Data records:
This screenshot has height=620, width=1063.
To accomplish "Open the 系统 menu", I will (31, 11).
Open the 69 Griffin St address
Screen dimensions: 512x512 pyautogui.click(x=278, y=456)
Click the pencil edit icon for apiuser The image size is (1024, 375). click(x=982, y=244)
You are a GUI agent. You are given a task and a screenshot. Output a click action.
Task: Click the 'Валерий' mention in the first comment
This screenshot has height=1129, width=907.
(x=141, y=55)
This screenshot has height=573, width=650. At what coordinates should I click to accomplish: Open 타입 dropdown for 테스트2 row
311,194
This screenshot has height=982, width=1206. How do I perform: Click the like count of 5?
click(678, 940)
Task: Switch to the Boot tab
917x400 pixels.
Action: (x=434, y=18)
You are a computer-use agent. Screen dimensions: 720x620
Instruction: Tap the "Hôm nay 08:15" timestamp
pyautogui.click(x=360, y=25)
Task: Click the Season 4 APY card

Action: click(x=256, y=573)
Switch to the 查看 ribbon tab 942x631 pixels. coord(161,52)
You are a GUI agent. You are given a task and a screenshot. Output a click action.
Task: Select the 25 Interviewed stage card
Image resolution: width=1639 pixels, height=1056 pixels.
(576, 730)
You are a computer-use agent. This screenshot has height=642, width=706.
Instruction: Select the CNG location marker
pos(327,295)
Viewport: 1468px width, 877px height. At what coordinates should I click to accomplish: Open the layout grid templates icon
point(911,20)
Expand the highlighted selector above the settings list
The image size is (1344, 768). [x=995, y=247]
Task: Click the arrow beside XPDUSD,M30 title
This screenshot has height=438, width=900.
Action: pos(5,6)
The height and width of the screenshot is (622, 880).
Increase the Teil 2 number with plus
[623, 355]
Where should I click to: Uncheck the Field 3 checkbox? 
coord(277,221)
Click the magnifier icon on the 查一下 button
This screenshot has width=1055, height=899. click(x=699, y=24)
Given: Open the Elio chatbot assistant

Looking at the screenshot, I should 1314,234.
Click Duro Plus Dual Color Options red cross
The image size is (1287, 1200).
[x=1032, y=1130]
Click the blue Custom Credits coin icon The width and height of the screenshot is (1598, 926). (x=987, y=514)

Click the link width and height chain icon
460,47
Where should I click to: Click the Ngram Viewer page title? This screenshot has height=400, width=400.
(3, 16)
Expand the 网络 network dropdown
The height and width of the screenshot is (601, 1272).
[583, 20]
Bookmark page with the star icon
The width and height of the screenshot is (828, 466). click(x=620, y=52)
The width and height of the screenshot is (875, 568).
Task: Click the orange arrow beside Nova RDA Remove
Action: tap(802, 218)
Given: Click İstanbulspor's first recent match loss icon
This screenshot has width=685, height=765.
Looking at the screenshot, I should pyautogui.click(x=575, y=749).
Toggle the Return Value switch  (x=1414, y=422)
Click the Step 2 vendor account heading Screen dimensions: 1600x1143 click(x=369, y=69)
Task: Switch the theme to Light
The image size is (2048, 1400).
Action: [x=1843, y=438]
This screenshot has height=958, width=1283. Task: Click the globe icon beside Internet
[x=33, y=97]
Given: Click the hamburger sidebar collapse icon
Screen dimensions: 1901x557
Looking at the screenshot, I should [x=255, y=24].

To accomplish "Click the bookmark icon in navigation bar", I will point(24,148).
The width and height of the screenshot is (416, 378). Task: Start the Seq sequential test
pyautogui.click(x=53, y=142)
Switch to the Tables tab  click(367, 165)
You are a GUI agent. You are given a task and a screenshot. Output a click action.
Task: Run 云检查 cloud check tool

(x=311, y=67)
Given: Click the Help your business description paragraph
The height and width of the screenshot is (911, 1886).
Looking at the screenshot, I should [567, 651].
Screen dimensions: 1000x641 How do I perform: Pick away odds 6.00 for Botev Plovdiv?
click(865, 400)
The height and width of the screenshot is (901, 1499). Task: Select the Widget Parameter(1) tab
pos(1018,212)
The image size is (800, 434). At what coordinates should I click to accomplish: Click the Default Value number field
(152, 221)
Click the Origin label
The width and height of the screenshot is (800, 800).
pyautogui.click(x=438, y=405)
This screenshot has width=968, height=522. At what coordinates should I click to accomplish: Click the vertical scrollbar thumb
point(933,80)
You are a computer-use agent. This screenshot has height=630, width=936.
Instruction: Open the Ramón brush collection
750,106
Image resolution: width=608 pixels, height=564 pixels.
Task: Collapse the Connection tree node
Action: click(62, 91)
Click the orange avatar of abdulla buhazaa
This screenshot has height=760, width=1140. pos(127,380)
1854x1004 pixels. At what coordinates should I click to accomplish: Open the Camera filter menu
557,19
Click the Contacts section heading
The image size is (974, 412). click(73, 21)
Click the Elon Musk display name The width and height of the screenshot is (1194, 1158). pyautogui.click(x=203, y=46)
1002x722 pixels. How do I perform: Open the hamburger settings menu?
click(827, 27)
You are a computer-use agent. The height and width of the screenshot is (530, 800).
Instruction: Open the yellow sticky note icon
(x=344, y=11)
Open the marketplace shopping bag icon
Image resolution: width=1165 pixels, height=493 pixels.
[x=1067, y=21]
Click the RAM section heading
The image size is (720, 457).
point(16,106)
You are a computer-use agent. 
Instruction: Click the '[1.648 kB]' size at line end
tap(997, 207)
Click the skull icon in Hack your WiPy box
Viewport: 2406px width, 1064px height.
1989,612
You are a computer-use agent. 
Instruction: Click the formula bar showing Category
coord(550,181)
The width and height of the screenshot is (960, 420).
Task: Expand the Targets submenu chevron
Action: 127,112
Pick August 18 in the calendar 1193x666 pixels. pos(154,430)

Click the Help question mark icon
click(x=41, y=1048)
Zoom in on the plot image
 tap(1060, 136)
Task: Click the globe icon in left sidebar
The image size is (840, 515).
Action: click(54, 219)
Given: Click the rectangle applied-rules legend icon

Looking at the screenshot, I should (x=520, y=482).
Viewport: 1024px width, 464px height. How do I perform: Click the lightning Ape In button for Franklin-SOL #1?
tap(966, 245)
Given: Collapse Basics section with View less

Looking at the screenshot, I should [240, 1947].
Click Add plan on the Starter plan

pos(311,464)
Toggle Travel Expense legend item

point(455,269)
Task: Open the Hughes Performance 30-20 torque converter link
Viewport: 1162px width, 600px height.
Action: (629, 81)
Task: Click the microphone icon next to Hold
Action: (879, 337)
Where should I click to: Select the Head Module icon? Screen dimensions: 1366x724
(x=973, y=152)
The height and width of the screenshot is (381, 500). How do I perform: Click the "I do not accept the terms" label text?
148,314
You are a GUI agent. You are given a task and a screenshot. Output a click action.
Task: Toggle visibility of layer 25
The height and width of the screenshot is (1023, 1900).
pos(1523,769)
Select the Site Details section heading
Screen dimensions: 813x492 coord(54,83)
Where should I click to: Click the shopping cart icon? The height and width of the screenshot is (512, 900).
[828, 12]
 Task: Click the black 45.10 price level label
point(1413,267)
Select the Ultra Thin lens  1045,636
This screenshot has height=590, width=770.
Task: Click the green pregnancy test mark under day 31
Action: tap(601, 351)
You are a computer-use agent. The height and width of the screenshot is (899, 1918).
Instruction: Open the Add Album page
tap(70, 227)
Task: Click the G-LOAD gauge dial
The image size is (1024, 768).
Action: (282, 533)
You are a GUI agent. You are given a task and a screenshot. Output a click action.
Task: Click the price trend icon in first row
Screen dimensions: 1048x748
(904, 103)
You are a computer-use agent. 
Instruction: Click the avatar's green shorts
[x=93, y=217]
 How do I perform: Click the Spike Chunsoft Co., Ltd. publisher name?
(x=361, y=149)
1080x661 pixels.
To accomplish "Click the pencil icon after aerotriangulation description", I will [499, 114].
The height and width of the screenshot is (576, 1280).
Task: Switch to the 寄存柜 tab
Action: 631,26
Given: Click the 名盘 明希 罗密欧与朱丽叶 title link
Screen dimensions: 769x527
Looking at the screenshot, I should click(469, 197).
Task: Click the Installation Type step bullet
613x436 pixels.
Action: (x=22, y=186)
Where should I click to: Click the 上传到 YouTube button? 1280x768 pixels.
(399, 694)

What you are asked to do: Go through the records. Copy each line where "computer" appears.

Your response:
You are a computer-use agent. Screen dimensions: 720x620
You are a computer-use agent. This screenshot has height=642, width=706.
You are a computer-use agent. This screenshot has height=630, width=936.
You are a computer-use agent. The height and width of the screenshot is (530, 800).
You are a computer-use agent. 
You are a computer-use agent. 
You are a computer-use agent. The height and width of the screenshot is (899, 1918).
You are a computer-use agent. 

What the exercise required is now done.